▶ PROBLEM TO SOLVE
Repeat word for word every line of the data below, from the first through the line containing "Given: Tick the", and stop there.

▶ INPUT RECORDS
⟨

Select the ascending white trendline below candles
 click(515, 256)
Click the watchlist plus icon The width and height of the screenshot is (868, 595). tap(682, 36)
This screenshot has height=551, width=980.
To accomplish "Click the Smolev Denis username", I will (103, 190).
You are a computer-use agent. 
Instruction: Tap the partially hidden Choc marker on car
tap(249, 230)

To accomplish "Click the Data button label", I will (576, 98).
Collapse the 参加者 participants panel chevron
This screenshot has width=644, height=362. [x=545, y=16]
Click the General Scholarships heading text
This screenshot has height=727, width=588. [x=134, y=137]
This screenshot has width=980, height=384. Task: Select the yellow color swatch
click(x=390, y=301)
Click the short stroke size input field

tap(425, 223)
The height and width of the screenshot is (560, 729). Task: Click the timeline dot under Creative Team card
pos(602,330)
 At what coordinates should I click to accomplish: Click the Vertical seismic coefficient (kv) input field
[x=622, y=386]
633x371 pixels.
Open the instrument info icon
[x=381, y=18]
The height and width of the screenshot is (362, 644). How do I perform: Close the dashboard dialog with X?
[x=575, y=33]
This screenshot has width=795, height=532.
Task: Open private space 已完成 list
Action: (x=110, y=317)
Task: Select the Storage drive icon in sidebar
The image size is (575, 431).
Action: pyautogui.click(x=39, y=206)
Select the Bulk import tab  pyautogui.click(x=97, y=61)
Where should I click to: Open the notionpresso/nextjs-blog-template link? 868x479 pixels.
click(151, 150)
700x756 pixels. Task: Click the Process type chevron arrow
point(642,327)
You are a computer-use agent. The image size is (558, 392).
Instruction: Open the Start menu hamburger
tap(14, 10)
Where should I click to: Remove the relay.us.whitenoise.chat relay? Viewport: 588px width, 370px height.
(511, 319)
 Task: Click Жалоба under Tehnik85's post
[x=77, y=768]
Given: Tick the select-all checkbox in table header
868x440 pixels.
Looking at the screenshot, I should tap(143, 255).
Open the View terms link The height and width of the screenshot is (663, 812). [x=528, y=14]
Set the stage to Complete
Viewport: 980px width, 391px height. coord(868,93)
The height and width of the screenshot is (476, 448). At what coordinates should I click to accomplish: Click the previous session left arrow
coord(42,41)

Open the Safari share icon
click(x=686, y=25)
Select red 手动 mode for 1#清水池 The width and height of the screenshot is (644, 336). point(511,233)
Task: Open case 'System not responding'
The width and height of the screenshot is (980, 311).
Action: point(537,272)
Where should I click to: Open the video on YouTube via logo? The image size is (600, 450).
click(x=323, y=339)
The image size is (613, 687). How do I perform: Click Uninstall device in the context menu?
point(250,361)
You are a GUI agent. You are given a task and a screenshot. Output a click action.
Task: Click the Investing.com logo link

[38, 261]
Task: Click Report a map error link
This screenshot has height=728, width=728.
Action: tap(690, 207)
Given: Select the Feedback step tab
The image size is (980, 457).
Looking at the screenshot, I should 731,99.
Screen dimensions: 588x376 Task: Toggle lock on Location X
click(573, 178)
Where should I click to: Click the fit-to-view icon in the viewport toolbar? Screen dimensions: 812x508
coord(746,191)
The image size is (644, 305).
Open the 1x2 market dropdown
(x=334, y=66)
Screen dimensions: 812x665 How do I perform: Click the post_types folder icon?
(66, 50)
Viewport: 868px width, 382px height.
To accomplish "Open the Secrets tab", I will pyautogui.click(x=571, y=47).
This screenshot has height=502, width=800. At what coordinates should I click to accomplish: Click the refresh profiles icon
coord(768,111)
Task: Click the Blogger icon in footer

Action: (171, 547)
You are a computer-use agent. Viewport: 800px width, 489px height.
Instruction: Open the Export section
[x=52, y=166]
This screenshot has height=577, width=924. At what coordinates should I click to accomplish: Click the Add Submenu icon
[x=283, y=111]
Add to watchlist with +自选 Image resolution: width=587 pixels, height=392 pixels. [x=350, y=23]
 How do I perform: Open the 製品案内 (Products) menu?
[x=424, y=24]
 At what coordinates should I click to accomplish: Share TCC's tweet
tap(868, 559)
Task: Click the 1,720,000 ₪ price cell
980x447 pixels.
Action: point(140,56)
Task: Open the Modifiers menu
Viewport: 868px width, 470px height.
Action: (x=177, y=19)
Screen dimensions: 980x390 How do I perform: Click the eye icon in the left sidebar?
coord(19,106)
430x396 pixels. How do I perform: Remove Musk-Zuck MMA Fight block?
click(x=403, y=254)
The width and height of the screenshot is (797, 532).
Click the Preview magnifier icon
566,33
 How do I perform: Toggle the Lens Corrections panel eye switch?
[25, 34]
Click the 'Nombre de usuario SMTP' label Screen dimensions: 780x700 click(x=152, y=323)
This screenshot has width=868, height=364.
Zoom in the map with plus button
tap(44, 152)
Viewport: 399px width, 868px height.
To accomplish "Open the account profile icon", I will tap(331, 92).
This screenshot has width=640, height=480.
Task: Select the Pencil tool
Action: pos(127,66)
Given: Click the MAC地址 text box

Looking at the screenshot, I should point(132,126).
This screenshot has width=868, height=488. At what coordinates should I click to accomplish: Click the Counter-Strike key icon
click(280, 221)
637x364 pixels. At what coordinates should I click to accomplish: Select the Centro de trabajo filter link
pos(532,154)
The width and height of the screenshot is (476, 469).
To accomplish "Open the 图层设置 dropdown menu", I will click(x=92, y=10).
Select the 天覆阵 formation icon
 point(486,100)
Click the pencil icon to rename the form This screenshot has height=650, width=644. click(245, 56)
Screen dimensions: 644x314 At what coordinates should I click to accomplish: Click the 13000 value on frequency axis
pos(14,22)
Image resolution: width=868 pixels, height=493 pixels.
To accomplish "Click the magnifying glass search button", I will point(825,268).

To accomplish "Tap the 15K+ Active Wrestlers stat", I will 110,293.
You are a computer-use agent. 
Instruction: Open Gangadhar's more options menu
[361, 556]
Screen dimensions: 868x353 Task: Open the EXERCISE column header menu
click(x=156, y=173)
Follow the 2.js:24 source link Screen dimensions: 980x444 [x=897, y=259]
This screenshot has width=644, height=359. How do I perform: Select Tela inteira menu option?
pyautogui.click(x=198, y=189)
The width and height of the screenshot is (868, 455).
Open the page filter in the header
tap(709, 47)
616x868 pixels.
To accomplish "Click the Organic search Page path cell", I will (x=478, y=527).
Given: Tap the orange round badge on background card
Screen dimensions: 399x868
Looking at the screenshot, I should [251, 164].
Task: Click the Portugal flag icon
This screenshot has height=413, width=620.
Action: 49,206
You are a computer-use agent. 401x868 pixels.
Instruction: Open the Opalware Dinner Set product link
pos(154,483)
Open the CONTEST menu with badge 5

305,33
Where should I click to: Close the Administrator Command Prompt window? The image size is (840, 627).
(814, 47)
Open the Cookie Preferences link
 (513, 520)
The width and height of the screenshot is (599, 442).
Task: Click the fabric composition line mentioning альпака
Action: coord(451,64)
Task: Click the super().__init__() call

⟩

▶ OUTPUT BELOW
Select the ascending white trendline below candles
 click(515, 256)
Click the watchlist plus icon The width and height of the screenshot is (868, 595). tap(682, 36)
This screenshot has height=551, width=980.
To accomplish "Click the Smolev Denis username", I will (103, 190).
You are a computer-use agent. 
Instruction: Tap the partially hidden Choc marker on car
tap(249, 230)

To accomplish "Click the Data button label", I will (576, 98).
Collapse the 参加者 participants panel chevron
This screenshot has width=644, height=362. [x=545, y=16]
Click the General Scholarships heading text
This screenshot has height=727, width=588. [x=134, y=137]
This screenshot has width=980, height=384. Task: Select the yellow color swatch
click(x=390, y=301)
Click the short stroke size input field

tap(425, 223)
The height and width of the screenshot is (560, 729). Task: Click the timeline dot under Creative Team card
pos(602,330)
 At what coordinates should I click to accomplish: Click the Vertical seismic coefficient (kv) input field
[x=622, y=386]
633x371 pixels.
Open the instrument info icon
[x=381, y=18]
The height and width of the screenshot is (362, 644). How do I perform: Close the dashboard dialog with X?
[x=575, y=33]
This screenshot has width=795, height=532.
Task: Open private space 已完成 list
Action: (x=110, y=317)
Task: Select the Storage drive icon in sidebar
The image size is (575, 431).
Action: pyautogui.click(x=39, y=206)
Select the Bulk import tab  pyautogui.click(x=97, y=61)
Where should I click to: Open the notionpresso/nextjs-blog-template link? 868x479 pixels.
click(151, 150)
700x756 pixels. Task: Click the Process type chevron arrow
point(642,327)
You are a computer-use agent. The image size is (558, 392).
Instruction: Open the Start menu hamburger
tap(14, 10)
Where should I click to: Remove the relay.us.whitenoise.chat relay? Viewport: 588px width, 370px height.
(511, 319)
 Task: Click Жалоба under Tehnik85's post
[x=77, y=768]
Given: Tick the select-all checkbox in table header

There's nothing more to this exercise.